Cult of the Presidency: Oil Spill Edition

Over at his own digs, Dave Schuler discusses the politics of the Gulf of Mexico oil spill disaster in a post titled “Beyond White House Control.”   I commend it to you in full, but the key ‘graphs are:

All of the experience, expertise, and equipment relevant to dealing with the spill are in the hands of BP and other oil companies. Given the rareness of the occurrence it makes no sense for the federal government to have a trained staff and equipment prepared and on standby just in case and an inexperienced and unprepared federal government intervening in something in which they can only get in the way is absurd.

Mr. Carville is right in that the White House can only lose, however unjust that might be, by what’s going on in the Gulf. There are some things that are simply not under political control and one of them is unfolding right now in the Gulf of Mexico. Like the rest of us all the White House can do now is wait and see if BP’s latest attempt will succeed. If it doesn’t BP will try something else.

But the very concept of the president doing next to nothing about something terrible is anathema to our current political culture.   John Cole yesterday referred us to the online “green room” extension of the roundtable discussion from ABC’s “This Week,” in which George Will talks about the cult of the presidency.  Cato’s Gene Healy wrote a book of that title a couple years ago, inspiring a May 2008 column from Will that I excerpted and commented on in a post titled, oddly enough, “Cult of the Presidency.”

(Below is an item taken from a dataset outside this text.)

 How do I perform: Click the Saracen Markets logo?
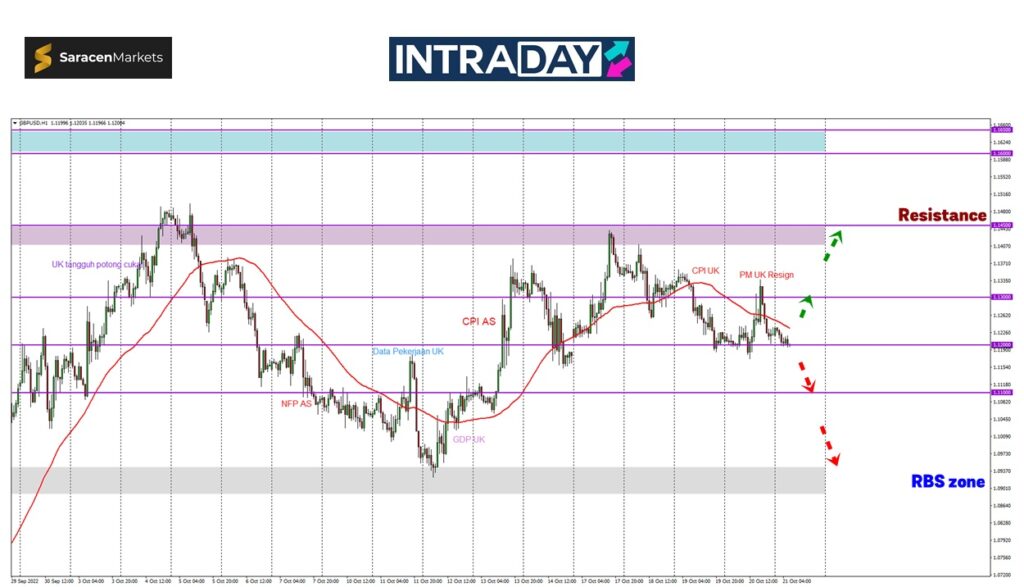pyautogui.click(x=98, y=58)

The sad thing about this is that politicians — including Obama himself — feed the demand for an omnipotent, omnipresent, omnicompetent president by making absurd promises during campaigns.  Candidate Obama proclaimed, “I believe in our ability to perfect this nation.”  Presumably, he’s slightly more humble now that he sees the limitations of the office.

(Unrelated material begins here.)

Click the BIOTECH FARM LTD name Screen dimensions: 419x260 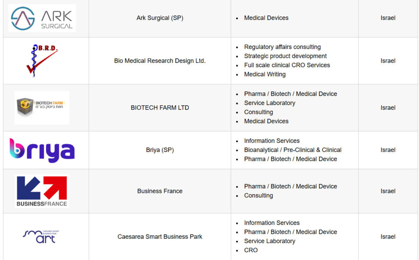click(160, 108)
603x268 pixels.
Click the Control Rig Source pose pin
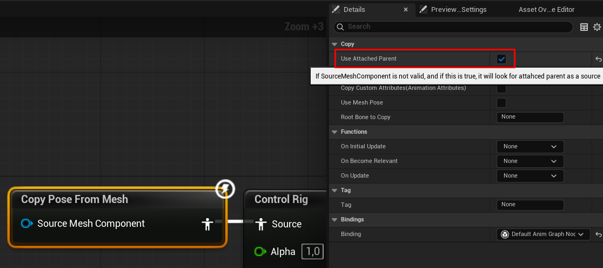point(261,224)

FILED UNDER: Political Theory, The Presidency, US Politics, , , , , , , , , ,
James Joyner
About James Joyner
James Joyner is Professor and Department Head of Security Studies at Marine Corps University's Command and Staff College. He's a former Army officer and Desert Storm veteran. Views expressed here are his own. Follow James on Twitter @DrJJoyner.

Comments

  1. john personna says:

    There are times when I just sit back and think how weird it is that we still need one guy to be our chief. Chief as in tribal. There may be 300,000,000 people in our tribe now, but we still look to one.

    That psychology is more appropriate to a natural tribe size of 100-200 people. But, we still have it.

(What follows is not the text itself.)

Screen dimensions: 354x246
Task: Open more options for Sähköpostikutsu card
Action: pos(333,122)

  2. Kind of makes blaming Bush look even sillier.

  3. john personna says:

    LOL charles, for what?

    Is this a “get out of jail free” card for every dumb-ass thing GWB did?

  4. tfr says:

    Yah, Obama is “doing everything humanly possible.” Really? Like what? Standing behind a podium and saying “BAD BAD BP” doesn’t really amount to much, and certainly hasn’t helped end the problem.

  5. LOL charles, for what?

    Is this a “get out of jail free” card for every dumb-ass thing GWB did?

    Jump to conclusions much?

    Finally, Democrats blame George W. Bush for Gulf oil spill

  6. Juneau: says:

    There are times when I just sit back and think how weird it is that we still need one guy to be our chief. Chief as in tribal.

    You’re looking for more of a Politburo structure [erhaps?

  7. Juneau: says:

    There are times when I just sit back and think how weird it is that we still need one guy to be our chief. Chief as in tribal.

    You’re looking for more of a Politburo structure perhaps?

  8. Juneau: says:

    Is this a “get out of jail free” card for every dumb-ass thing GWB did?

    No, it’s a “… and we thought Bush

    was stupid!” card.

  9. amateurblogger says:

    it has to be a bummer for the people who thought he was a god. someone more special than them. cheerleaders on all sides, take a lesson from this. this is what happens when you allow someone to govern over you that has little experience. in the “real world” you can’t get a better job unless you have some experience.